→ Problem statement
Print the lines of the listing below, starting at the line that contains "Expand the Anfragenr." and ending at the line that contains "[x=746, y=96]", copying each one exactly.

((

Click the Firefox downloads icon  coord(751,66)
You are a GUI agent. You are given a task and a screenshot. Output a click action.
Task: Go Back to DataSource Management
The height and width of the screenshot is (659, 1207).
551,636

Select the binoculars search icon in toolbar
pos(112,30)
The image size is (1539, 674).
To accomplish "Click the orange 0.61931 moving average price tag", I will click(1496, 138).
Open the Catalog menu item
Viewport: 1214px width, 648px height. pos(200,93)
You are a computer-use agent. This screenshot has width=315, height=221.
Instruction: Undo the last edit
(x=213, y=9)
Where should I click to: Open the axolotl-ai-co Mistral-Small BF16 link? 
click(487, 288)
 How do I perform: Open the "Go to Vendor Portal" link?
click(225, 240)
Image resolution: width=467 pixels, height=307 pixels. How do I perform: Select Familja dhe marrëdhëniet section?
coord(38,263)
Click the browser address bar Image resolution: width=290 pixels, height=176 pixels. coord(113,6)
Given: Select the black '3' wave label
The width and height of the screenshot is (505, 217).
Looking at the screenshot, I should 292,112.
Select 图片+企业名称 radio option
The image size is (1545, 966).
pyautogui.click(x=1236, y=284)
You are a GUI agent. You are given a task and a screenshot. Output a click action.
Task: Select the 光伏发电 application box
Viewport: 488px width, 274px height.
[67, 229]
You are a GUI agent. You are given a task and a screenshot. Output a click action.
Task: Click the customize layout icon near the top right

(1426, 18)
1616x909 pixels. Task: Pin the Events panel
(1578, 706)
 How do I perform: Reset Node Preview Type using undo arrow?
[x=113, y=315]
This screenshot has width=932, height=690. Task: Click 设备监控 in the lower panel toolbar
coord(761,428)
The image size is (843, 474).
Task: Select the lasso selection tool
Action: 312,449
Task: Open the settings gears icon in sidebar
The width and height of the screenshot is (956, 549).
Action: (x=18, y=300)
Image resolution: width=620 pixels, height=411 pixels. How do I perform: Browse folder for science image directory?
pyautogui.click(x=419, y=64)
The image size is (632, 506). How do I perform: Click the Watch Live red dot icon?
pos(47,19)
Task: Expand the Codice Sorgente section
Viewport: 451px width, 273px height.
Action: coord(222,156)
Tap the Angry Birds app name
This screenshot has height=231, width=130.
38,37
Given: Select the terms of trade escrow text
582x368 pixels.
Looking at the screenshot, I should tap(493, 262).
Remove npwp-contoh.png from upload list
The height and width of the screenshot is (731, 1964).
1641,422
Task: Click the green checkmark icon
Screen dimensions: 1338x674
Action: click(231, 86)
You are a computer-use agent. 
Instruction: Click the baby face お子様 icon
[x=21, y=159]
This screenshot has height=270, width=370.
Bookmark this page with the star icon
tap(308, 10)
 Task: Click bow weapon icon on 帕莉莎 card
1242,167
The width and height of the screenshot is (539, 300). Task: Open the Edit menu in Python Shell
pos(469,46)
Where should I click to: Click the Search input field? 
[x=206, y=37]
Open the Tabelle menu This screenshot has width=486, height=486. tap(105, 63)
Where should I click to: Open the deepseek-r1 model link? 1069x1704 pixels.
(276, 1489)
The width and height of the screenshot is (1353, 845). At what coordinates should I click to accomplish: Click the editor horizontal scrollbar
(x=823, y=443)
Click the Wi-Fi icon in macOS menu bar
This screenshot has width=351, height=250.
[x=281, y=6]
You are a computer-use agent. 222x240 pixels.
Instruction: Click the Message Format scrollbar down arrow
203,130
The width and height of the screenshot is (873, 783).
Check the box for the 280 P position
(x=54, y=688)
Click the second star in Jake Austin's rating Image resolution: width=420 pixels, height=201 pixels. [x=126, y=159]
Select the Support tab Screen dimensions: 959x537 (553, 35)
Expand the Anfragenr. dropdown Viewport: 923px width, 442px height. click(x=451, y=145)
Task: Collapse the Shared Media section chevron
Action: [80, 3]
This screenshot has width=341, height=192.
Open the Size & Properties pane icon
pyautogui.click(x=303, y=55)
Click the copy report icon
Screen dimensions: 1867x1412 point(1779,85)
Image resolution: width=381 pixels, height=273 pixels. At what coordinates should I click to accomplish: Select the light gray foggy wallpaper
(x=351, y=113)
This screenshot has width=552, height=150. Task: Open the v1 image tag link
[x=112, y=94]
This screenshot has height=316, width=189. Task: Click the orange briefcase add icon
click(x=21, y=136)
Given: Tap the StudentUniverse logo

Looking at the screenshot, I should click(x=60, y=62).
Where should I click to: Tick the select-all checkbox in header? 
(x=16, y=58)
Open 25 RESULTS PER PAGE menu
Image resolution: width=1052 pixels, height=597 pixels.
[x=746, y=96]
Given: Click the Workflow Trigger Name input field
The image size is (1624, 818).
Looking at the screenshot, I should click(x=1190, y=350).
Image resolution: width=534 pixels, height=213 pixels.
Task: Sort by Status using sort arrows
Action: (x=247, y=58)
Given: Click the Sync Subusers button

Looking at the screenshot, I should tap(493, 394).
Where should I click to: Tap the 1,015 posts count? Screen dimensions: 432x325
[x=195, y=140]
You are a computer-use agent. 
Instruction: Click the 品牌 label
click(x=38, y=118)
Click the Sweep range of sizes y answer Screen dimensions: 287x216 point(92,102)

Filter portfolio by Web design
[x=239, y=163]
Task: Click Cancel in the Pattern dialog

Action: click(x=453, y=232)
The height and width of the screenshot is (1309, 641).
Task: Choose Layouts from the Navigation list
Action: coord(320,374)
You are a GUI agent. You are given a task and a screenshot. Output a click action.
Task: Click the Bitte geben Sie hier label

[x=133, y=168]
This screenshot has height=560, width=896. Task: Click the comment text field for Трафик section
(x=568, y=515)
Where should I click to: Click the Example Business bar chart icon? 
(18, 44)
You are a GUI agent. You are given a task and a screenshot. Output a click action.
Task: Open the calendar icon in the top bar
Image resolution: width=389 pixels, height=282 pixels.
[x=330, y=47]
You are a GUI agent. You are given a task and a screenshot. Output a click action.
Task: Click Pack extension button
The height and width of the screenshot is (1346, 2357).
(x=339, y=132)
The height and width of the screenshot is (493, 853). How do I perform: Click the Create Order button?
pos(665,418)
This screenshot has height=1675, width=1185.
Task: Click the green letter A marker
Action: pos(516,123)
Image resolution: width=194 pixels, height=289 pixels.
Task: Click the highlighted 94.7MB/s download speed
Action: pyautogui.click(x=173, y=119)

))

→ Response to the task
Expand the Anfragenr. dropdown Viewport: 923px width, 442px height. click(x=451, y=145)
Task: Collapse the Shared Media section chevron
Action: [80, 3]
This screenshot has width=341, height=192.
Open the Size & Properties pane icon
pyautogui.click(x=303, y=55)
Click the copy report icon
Screen dimensions: 1867x1412 point(1779,85)
Image resolution: width=381 pixels, height=273 pixels. At what coordinates should I click to accomplish: Select the light gray foggy wallpaper
(x=351, y=113)
This screenshot has width=552, height=150. Task: Open the v1 image tag link
[x=112, y=94]
This screenshot has height=316, width=189. Task: Click the orange briefcase add icon
click(x=21, y=136)
Given: Tap the StudentUniverse logo

Looking at the screenshot, I should click(x=60, y=62).
Where should I click to: Tick the select-all checkbox in header? 
(x=16, y=58)
Open 25 RESULTS PER PAGE menu
Image resolution: width=1052 pixels, height=597 pixels.
[x=746, y=96]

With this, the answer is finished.